Les militaires israéliens ont prétendu avoir ouvert le feu pour riposter contre des « militants tirant des fusées vers Israël ». De façon impassible, l’Associated Press en déduit que « des fusées et des obus de mortiers sont envoyés par des militants depuis Gaza vers Israël presque quotidiennement. » Le récit d’à peine quelques lignes se conclut avec une autre affirmation des militaires israéliens : « Le tir s’est produit près de la frontière où des militants ont tiré 30 fusées vers Israël ce mardi. »

Il ne s’agit pas ici d’une autre déclamation au sujet de reportages déshumanisés dans lesquels la mort de Palestiniens innocents est tellement souvent attribuée, d’une manière ou d’une autre, à des « militants ». L’évocation de cette tragédie si récente — on apprendra plus tard que la petite victime s’appelait Hadeel Al-Smeiri — n’a pas non plus pour objet de souligner les crimes quotidiens commis par les militaires israéliens contre les Palestiniens dans les territoires occupés, crimes passant en général inaperçus et vite enterrés sous des nouvelles de moindre importance, ni pour objet de mettre en relief la cruauté de l’affirmation selon laquelle les Palestiniens sont à blâmer de forcer Israël à procéder à de tels « actes tragiques de représailles ».

Cet évènement m’a frappé comme étant significatif pour tenter d’analyser les reportages dominants et la cruauté qu’ils requièrent pour pouvoir défendre la décapitation d’une fillette de six ans pour causes de représailles.
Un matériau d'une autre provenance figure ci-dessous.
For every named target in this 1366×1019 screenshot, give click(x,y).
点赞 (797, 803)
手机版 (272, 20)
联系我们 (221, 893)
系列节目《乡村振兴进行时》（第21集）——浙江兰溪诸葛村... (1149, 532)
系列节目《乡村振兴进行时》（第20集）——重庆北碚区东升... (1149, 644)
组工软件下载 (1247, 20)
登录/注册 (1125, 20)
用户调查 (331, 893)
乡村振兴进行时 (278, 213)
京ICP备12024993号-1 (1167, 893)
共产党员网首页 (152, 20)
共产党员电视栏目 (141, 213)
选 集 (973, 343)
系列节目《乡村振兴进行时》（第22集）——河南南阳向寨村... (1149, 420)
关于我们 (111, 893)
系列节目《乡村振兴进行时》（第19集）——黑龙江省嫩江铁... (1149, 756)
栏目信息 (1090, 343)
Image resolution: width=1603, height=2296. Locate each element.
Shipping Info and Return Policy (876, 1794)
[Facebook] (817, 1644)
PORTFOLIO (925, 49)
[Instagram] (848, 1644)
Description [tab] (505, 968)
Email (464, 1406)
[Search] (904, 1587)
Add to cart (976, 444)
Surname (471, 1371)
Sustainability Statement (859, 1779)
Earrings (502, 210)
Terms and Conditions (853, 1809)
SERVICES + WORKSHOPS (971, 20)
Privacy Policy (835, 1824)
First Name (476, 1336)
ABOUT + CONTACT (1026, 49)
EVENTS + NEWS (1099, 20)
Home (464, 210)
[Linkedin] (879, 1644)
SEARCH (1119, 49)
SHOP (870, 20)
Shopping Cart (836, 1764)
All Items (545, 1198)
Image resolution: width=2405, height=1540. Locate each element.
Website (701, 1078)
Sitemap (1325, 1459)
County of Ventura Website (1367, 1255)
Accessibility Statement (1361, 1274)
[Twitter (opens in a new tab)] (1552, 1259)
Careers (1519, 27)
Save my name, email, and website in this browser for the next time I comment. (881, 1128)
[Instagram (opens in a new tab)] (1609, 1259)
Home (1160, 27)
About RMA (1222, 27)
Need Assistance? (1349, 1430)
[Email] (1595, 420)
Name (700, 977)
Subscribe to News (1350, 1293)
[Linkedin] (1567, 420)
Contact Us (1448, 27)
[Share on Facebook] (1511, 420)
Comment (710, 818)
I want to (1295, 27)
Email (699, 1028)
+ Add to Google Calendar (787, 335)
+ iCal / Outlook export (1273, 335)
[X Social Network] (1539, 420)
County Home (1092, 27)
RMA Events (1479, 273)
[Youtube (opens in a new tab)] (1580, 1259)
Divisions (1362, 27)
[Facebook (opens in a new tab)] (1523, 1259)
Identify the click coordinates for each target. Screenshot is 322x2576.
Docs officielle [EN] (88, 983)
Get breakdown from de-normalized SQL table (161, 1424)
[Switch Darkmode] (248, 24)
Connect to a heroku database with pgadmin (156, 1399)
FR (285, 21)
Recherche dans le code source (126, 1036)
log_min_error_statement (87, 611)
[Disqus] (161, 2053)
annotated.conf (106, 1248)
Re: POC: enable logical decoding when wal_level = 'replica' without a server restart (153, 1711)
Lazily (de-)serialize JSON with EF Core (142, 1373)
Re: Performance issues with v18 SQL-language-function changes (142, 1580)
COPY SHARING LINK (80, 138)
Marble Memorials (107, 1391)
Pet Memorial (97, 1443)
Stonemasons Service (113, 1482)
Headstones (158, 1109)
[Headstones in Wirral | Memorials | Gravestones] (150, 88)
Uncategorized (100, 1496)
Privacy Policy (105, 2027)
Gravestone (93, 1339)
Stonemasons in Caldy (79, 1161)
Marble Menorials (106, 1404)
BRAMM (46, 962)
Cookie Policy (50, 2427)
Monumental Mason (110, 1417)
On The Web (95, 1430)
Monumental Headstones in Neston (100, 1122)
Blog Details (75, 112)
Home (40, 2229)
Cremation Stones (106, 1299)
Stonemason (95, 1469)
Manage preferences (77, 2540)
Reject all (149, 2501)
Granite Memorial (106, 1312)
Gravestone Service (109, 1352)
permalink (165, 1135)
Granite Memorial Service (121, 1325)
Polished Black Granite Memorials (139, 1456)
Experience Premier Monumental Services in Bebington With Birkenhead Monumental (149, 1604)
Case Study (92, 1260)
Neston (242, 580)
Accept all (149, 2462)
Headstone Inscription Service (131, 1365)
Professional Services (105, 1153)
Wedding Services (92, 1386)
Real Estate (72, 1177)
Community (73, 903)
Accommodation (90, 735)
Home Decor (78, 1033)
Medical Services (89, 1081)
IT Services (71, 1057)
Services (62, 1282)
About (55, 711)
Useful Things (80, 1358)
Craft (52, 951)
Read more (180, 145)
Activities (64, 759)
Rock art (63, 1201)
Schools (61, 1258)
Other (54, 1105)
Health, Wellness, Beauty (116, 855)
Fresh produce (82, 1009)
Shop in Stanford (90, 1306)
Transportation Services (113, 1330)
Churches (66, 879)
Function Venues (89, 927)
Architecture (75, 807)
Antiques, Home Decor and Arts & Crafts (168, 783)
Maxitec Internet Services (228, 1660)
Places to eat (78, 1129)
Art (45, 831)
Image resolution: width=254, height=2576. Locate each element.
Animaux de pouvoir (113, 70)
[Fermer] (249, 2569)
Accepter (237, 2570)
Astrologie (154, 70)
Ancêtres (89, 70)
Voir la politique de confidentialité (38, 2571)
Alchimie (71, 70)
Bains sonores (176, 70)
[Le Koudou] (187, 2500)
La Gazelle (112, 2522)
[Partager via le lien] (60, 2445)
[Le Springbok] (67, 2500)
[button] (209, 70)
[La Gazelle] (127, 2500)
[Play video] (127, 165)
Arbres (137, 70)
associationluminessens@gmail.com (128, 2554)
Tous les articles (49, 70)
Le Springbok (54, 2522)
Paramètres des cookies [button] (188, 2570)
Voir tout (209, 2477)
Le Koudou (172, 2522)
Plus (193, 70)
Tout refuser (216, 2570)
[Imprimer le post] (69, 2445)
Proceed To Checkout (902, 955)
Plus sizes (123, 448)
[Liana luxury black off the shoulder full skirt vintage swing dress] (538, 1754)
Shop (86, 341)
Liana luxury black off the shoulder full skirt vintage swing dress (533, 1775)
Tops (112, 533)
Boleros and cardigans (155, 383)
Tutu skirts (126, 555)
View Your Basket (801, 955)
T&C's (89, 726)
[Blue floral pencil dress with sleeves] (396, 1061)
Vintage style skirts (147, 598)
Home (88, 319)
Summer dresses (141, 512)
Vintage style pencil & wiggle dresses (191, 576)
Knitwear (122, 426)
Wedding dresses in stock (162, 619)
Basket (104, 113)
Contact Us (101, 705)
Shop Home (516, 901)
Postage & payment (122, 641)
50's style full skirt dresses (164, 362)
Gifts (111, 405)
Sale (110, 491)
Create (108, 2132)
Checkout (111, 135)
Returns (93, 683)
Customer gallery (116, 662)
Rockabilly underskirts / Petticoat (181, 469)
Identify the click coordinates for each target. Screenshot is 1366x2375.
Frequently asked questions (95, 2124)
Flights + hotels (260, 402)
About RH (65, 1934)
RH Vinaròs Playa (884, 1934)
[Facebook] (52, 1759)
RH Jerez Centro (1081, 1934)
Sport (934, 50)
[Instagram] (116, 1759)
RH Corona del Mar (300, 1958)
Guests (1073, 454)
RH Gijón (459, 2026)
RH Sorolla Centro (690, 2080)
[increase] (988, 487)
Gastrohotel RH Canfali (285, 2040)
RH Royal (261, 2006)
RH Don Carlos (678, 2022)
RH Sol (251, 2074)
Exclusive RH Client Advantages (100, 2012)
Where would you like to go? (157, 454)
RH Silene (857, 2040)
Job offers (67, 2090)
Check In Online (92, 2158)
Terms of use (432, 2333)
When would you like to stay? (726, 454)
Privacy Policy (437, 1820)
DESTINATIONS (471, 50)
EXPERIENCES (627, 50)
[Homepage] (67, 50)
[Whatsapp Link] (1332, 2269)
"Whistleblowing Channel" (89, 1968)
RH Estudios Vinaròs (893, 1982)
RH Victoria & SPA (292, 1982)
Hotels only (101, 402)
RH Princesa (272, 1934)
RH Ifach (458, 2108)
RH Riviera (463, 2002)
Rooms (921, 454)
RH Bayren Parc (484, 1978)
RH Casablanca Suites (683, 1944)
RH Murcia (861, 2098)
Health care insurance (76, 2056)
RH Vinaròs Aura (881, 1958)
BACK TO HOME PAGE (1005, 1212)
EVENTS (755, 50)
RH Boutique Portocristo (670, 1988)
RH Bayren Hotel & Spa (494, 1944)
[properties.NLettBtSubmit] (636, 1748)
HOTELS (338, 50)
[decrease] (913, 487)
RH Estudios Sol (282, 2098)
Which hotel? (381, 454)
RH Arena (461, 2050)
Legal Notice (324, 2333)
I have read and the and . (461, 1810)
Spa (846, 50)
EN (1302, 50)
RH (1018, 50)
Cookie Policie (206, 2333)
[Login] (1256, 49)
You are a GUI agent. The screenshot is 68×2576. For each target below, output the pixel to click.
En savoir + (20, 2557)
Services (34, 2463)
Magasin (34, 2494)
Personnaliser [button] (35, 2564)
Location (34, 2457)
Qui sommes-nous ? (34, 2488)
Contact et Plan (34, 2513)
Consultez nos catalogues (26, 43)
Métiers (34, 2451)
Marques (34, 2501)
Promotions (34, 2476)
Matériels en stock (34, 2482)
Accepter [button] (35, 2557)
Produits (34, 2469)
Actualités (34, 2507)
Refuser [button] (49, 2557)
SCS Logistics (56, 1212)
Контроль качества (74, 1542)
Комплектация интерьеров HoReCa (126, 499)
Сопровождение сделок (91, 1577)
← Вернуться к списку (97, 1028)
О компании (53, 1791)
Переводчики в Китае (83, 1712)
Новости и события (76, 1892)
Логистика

Tout aussi dérangeant est le fait que les organisations palestiniennes ne voient pas dans la mort de Hadeel une raison impérative pour l’unité : en revanche, ces organisations continuent avec leurs manoeuvres politique comme si elles disposaient du luxe d’un temps infini alors que les Palestiniens abandonnés sont opprimés quotidiennement. Cette situation n’est à l’origine d’aucune initiative sérieuse si ce n’est des tirs inutiles de fusées qui ne font qu’alimenter encore plus de violence de la part des Israéliens et servent de prétexte au lent génocide des Palestiniens emprisonnés dans Gaza.

Certains Palestiniens, particulièrement ceux qui se trouvent dans le camp du premier ministre de Mahmoud Abbas, agissent toujours selon leur sens des priorités.

Jeremy Bowen de la BBC a écrit le 11 juin : « L’humiliation du juin 2007 [quand le Hamas a pris le contrôle de Gaza] ne sera pas facilement oubliée par les gens du Fatah. Ces 12 derniers mois la simple suggestion qu’ils devraient essayer de mettre un terme à leur conflit avec le Hamas obtenait à coup sûr une réponse colérique des personnages haut placés dans l’entourage de Mahmoud Abbas, le président de l’Autorité Palestinienne... Un de ses ministres était tellement furieux toutes les fois que je l’interrogeais à ce propos que sa voix faisait grimper dans le rouge les cadrans des appareils d’enregistrement de la BBC. »

En lisant ce qui précède je me suis demandé si le ministre répondrait avec une telle colère si Bowen lui demandait son point de vue sur le meurtre de Hadeel ou sur le fait que le propre peuple du ministre est mis en cage, non seulement à Gaza, mais dans de grandes portions de la Cisjordanie, derrière les barrières militaires israéliennes, les clôtures électriques et les murs de sécurité.

Si le ministre ne se rend pas compte de la misère dans laquelle vit la génération de Hadeel, peut-être devrait-il extraire quelques minutes dans son programme si chargé pour passer en revue quelques-unes des sinistres données à propos de l’oppression vécue quotidiennement par les enfants palestiniens. Sigrid Kaag, le directeur régional de l’UNICEF pour le Moyen-Orient et l’Afrique du Nord, a visité le camp de réfugiés de Jabaliya dans le nord de la bande de Gaza le 9 juin. Le plus pauvre des taudis de Gaza, là où est né le soulèvement de 1987, sans suprise a implosé. « Être témoin de l’impact du blocus sur les enfants de Gaza est une expérience bouleversante, » a dit Kaag. « Cette situation doit cesser. »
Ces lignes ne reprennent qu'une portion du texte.